We have acted as Marshall Islands counsel to Pyxis Tankers Inc., a Marshall Islands corporation (the “Company”) in connection with certain matters relating to the registration statement on Form F-4 (as amended, the “Registration Statement”), filed by the Company on April 23, 2015 with the Securities and Exchange Commission (the “Commission”) under the Securities Act of 1933, as amended (the “Securities Act”).
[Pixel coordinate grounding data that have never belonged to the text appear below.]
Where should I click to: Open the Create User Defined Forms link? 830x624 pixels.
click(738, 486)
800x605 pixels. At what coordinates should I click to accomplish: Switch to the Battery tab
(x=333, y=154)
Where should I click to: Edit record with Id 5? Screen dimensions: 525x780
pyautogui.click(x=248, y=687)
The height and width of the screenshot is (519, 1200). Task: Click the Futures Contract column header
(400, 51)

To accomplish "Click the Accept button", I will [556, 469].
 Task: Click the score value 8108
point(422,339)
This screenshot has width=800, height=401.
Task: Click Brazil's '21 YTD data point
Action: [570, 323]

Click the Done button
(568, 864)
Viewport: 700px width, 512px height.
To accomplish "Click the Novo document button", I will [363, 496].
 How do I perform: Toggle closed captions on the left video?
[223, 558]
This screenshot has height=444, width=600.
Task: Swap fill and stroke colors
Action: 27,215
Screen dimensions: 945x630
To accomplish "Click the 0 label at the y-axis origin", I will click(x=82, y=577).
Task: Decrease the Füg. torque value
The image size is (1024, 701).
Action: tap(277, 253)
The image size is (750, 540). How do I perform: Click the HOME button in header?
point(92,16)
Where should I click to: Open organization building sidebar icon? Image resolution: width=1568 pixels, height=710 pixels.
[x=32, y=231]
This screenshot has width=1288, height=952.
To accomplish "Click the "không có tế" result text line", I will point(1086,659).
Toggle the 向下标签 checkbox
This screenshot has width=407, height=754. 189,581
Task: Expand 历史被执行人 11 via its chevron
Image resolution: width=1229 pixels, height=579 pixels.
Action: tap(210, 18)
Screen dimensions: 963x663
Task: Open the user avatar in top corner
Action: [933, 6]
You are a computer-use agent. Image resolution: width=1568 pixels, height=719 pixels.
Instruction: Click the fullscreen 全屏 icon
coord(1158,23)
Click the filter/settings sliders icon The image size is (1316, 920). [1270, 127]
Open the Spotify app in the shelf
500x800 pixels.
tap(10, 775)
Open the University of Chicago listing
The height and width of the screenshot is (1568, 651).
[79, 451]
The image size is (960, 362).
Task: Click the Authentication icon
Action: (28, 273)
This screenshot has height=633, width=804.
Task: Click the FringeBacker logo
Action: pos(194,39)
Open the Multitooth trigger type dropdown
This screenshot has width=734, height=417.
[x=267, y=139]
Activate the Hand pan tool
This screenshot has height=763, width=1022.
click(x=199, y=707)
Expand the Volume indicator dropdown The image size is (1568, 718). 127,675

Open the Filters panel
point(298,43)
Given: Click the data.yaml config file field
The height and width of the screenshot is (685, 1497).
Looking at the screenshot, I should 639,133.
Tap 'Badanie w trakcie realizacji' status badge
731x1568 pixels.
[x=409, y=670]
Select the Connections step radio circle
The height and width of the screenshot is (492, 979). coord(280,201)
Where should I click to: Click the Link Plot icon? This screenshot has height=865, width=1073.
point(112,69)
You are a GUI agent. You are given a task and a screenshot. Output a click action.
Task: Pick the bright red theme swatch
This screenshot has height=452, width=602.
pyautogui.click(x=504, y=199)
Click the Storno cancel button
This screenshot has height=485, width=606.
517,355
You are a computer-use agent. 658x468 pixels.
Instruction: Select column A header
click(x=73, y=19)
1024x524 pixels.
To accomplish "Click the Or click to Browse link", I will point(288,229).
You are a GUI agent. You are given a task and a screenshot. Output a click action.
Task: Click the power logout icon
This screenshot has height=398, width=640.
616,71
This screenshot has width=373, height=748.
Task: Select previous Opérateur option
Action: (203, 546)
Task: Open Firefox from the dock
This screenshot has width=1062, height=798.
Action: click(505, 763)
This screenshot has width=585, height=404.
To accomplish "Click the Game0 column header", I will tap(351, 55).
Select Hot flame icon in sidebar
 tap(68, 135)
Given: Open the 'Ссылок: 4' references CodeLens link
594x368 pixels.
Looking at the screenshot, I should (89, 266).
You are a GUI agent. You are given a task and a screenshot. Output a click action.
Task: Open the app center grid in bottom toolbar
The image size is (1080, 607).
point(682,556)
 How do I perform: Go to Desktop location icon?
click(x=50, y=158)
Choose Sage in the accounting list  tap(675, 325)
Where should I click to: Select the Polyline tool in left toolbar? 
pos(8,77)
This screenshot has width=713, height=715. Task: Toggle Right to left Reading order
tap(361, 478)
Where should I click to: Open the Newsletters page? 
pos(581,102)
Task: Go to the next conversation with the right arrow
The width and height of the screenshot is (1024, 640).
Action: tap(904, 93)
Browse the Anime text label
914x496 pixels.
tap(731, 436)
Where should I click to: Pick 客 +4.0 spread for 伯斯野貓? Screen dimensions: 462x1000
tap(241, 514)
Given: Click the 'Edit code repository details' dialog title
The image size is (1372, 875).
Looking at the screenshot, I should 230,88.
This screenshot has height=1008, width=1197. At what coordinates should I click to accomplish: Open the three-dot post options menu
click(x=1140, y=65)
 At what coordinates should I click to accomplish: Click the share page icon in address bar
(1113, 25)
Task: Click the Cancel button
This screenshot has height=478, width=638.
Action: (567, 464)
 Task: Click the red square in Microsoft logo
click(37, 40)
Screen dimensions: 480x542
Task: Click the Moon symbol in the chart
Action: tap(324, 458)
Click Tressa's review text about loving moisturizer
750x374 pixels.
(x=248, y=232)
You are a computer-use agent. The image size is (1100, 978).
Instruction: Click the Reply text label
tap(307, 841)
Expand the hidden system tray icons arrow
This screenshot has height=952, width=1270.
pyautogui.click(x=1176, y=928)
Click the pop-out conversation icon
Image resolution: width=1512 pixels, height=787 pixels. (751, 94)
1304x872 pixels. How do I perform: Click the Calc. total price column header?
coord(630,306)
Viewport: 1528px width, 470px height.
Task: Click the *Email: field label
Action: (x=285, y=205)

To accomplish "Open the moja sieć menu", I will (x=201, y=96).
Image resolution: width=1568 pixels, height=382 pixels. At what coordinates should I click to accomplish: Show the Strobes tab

The Registration Statement, and the form of the proxy statement/prospectus (the “Prospectus”) in the Registration Statement, relates to the issuance of shares (the “Shares”) of common stock, par value $0.001 per share (the “Common Stock”) of the Company pursuant to the terms of the Agreement and Plan of Merger dated April 23, 2015 (the “Merger Agreement”) among the Company, Maritime Technologies Corp., a Delaware corporation (“Merger Sub”), Looksmart, Ltd., a Delaware corporation (“LS”) and Looksmart Group, Inc., a Nevada corporation, which provides for the merger (the “Merger”) of LS with and into Merger Sub, in which all shares of LS common stock outstanding at the effective time of the Merger are to be converted into the right to receive Common Stock equal to the LS Conversion Number (as defined in the Merger Agreement).

 

In rendering the opinion expressed herein, we have examined originals or copies, certified or otherwise identified to our satisfaction, of: (i) the Registration Statement; (ii) the Prospectus; (iii) the Merger Agreement and (iv) such corporate documents and records of the Company and such other instruments, certificates and documents as we have deemed necessary or appropriate as a basis for the opinion hereinafter expressed. In such examinations, we have assumed the authenticity of all documents submitted to us as originals, the conformity to original documents of all documents submitted to us as copies or drafts of documents to be executed, the genuineness of all signatures and the legal competence or capacity of persons or entities to complete the execution of documents. As to various questions of fact which are material to the opinion hereinafter expressed, we have relied upon statements or certificates of public officials, directors of the Company and others.

 

 
 

 

Pyxis Tankers Inc.

Page 2

April 23, 2015

 

We have further assumed for the purpose of this opinion, without investigation, (i) the genuineness of all signatures, the capacity of all natural persons, the authenticity of all documents and certificates submitted to us as originals or duplicate originals, the conformity to original documents and certificates of the documents and certificates submitted to us as certified, photostatic, conformed, electronic or facsimile copies, the authenticity of the originals of such latter documents and certificates, the accuracy and completeness of all statements contained in all such documents and certificates, and the integrity and completeness of the minute books and records of the Company to the date hereof, (ii) that all documents contemplated by the Merger Agreement, Registration Statement and the Prospectus to be executed in connection with the Merger have been duly authorized, executed and delivered by each of the parties thereto, and (iii) that prior to the issuance of any of the Shares pursuant to the Merger Agreement, the Registration Statement, as then amended, will have become effective under the Securities Act and such effectiveness shall not have been terminated or rescinded.

 

Based upon the foregoing, and subject to all the assumptions, qualifications, limitations and exceptions set forth herein, we are of the opinion that the Shares will, when issued in accordance with the terms and conditions set forth in the Merger Agreement and described in the Prospectus, be validly issued, fully paid and nonassessable.

 

This opinion is limited to the laws of the Republic of the Marshall Islands as in effect on the date hereof.

 

We hereby consent to the filing of this opinion as an exhibit to the Registration Statement, and to each reference to us and the discussions of advice provided by us under the heading “Legal Matters” in the Registration Statement and Prospectus, without admitting we are “experts” within the meaning of the Securities Act or the rules and regulations of the Commission thereunder with respect to any part of the Registration Statement or Prospectus.